[Collected data entries]

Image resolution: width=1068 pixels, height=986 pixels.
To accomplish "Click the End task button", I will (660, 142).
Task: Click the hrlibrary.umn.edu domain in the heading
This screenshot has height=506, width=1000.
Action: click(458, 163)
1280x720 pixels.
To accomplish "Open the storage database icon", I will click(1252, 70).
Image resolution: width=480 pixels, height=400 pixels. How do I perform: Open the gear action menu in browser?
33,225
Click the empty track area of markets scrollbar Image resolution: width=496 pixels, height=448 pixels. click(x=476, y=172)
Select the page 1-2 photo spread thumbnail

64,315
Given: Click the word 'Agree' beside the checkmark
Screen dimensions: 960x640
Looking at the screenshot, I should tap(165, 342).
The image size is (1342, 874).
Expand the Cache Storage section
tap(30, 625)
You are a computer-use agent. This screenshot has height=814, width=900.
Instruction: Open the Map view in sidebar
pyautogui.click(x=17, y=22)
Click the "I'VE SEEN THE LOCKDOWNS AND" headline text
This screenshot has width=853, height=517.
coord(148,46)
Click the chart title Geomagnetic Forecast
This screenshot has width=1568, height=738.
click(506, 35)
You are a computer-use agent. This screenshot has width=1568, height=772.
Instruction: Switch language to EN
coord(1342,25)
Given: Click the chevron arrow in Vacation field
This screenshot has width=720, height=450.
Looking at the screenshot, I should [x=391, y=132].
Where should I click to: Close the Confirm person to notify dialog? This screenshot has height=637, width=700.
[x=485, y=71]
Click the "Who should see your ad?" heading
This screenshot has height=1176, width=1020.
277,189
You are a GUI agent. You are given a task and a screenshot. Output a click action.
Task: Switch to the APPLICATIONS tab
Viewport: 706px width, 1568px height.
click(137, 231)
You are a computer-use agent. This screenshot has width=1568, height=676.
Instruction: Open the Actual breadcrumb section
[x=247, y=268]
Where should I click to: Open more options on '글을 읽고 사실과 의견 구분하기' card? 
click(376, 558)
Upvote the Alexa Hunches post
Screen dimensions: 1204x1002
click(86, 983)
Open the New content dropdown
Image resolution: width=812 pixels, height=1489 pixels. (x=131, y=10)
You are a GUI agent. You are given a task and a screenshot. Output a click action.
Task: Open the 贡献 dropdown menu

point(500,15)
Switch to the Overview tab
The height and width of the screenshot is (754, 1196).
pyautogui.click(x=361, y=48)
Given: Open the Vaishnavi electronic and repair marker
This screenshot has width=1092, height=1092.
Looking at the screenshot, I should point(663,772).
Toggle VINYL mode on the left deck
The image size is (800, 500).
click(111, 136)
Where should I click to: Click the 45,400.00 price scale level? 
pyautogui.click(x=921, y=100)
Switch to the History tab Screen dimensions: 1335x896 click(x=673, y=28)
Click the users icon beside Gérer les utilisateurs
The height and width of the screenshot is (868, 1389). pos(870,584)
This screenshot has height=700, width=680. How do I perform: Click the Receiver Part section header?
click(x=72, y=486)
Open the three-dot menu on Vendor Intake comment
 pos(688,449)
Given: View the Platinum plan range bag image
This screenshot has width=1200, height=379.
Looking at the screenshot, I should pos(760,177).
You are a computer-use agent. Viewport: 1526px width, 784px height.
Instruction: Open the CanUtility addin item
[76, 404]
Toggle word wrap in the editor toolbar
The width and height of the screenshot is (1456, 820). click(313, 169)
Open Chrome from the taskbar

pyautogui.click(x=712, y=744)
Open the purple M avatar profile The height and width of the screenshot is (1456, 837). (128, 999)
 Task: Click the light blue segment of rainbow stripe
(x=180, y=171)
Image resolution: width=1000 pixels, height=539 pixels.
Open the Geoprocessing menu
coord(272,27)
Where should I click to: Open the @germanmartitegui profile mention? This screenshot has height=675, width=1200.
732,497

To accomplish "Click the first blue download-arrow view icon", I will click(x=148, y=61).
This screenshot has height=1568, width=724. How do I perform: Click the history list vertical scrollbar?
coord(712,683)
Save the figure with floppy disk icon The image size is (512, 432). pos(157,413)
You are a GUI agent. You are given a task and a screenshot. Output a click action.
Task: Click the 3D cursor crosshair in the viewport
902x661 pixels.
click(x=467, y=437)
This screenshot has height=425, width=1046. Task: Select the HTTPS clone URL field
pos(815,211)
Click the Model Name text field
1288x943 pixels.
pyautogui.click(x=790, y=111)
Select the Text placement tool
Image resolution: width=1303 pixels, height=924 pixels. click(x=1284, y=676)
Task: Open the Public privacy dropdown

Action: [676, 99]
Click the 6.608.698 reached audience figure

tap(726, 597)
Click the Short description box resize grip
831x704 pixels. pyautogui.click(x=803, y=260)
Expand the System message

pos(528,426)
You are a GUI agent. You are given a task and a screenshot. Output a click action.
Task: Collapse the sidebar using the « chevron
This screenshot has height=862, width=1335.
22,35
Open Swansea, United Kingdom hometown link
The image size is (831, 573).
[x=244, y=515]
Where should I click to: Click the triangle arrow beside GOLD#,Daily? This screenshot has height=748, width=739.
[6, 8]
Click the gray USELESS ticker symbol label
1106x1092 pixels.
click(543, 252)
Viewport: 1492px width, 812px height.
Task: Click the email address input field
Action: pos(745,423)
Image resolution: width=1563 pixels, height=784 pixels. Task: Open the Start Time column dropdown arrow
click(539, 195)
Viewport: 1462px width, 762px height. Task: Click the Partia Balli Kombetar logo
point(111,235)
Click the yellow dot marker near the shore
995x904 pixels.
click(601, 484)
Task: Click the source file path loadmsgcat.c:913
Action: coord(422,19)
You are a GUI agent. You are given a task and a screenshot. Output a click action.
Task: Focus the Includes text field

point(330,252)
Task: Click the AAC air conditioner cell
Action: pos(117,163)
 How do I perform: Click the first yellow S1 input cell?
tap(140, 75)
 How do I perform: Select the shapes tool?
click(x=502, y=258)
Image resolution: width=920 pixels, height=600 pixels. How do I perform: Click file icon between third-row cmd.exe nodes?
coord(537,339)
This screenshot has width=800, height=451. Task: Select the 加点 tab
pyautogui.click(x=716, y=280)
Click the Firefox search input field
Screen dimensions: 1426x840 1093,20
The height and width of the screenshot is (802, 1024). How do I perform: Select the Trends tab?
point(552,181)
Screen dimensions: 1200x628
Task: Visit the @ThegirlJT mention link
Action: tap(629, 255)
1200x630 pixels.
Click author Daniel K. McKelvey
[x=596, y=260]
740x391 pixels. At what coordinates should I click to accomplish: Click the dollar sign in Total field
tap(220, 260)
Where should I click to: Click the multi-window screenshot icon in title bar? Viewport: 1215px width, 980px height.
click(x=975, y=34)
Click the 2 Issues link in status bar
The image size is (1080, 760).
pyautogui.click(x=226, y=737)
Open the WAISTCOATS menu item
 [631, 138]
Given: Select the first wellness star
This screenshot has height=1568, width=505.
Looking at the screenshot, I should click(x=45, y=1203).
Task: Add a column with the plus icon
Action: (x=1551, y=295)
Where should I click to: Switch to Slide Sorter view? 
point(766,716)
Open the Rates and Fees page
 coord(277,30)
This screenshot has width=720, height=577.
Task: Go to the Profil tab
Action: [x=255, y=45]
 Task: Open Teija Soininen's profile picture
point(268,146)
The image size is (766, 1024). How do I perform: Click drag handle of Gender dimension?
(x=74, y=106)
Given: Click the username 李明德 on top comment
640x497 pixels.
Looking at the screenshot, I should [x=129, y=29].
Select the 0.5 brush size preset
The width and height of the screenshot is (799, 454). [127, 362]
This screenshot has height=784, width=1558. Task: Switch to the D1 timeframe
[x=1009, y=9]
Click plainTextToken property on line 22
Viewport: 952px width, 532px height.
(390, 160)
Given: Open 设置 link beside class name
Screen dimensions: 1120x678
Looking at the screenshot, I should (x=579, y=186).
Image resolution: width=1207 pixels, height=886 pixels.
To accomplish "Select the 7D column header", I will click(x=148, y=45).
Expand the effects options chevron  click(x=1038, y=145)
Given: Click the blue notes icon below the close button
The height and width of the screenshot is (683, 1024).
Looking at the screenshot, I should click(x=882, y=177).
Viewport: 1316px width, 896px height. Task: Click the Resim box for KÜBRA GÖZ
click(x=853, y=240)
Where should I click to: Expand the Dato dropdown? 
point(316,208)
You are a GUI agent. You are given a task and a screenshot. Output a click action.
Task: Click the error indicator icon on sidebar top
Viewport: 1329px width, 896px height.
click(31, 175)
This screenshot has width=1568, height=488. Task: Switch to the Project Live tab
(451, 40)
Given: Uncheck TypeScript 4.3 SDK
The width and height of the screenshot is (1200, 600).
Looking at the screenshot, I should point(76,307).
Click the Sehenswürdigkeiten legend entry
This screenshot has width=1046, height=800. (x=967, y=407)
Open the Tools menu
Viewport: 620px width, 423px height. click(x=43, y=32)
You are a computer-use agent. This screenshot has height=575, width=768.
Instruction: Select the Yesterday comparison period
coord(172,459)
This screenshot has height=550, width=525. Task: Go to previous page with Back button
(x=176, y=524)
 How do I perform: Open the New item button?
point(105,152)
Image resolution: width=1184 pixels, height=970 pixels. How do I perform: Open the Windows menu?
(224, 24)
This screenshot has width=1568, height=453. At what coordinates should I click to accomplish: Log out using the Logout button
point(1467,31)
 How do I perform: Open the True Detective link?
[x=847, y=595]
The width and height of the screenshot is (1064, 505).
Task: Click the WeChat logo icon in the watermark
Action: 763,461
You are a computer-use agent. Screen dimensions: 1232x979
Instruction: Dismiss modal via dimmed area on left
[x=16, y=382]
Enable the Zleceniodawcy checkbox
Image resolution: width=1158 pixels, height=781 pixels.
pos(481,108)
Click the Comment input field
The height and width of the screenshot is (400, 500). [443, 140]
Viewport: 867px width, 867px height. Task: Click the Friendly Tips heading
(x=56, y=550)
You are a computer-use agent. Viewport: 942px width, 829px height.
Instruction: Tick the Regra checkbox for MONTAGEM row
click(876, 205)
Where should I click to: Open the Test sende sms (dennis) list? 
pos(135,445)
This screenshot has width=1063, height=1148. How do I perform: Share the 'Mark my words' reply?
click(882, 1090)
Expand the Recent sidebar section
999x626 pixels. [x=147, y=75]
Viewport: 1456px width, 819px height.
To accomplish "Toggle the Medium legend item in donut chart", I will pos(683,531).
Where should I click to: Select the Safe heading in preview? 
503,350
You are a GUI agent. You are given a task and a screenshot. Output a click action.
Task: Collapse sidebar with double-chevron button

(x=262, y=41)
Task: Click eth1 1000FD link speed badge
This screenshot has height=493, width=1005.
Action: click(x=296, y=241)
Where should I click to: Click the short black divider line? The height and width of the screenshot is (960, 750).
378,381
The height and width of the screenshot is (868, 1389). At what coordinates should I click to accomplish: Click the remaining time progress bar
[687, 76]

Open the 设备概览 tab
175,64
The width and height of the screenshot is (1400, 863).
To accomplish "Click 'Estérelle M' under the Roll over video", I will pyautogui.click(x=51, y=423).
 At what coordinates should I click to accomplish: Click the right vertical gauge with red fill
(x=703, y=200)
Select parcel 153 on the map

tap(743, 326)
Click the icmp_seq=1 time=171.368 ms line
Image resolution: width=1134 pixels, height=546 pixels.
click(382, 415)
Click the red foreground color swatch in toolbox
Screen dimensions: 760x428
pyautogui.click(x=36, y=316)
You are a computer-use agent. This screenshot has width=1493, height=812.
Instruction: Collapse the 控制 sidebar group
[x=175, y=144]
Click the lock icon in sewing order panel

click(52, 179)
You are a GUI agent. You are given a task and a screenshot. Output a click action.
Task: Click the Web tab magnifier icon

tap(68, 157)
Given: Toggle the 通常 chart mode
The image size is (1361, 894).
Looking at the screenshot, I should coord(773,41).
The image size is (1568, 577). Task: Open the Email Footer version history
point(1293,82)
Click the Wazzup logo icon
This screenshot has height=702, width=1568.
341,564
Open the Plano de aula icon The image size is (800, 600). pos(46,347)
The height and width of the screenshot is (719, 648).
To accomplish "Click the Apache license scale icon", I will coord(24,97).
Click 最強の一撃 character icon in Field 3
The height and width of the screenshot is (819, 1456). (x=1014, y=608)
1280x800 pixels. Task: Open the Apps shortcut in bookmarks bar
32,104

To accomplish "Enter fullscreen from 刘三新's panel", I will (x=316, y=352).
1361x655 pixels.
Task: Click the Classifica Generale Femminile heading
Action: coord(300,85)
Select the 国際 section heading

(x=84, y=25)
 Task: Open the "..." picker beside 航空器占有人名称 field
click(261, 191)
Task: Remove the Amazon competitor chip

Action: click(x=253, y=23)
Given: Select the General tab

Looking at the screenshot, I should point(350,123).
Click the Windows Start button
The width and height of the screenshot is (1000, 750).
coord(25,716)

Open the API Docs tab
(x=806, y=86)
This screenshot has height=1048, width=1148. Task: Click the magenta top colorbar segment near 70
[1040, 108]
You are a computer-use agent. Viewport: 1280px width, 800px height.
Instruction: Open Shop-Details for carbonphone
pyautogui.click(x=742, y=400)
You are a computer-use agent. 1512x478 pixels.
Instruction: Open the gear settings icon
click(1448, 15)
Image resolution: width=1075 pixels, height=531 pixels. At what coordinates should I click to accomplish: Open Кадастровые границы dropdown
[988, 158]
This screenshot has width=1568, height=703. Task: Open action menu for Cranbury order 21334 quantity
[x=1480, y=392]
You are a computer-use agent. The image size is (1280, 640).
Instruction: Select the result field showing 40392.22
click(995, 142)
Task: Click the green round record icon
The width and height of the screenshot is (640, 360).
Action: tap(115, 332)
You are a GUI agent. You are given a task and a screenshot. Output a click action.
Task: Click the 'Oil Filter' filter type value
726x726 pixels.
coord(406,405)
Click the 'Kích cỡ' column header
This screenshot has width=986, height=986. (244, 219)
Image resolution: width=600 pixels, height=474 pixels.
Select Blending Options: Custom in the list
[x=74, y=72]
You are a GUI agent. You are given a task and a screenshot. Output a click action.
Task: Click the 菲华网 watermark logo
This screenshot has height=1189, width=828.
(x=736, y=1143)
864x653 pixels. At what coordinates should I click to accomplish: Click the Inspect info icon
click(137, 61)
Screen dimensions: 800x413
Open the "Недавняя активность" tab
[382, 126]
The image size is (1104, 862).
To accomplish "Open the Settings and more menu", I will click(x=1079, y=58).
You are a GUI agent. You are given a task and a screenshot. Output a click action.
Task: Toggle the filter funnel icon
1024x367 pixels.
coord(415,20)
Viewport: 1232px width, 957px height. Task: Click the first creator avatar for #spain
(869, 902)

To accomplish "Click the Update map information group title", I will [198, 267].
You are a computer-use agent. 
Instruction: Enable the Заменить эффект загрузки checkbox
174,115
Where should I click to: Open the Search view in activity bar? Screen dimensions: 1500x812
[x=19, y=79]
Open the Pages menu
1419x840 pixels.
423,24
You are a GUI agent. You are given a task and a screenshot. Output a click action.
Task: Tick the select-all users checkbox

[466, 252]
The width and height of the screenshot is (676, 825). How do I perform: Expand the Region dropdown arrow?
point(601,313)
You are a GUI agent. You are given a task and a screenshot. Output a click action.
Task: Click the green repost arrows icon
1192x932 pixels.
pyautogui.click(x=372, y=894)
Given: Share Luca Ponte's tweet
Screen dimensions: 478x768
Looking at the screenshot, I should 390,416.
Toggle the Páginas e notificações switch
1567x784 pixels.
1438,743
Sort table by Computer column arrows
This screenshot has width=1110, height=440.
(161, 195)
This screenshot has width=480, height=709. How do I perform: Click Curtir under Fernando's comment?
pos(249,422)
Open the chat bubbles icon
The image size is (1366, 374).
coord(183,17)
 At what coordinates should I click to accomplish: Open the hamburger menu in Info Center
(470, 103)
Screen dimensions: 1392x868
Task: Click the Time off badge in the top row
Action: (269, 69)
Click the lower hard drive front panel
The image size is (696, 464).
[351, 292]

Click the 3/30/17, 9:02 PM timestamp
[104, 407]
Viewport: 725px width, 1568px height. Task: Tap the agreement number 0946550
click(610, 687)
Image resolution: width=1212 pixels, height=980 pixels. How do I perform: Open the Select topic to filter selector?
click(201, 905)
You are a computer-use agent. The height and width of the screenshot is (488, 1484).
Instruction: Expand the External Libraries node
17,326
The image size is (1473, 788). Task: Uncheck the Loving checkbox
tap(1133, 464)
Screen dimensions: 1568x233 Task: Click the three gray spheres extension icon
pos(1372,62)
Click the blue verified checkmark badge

= Task to carry out =
The string "checkmark" marks the lines to copy; report each of them from the data above.

= Task response =
Given: Click the word 'Agree' beside the checkmark
Click the blue verified checkmark badge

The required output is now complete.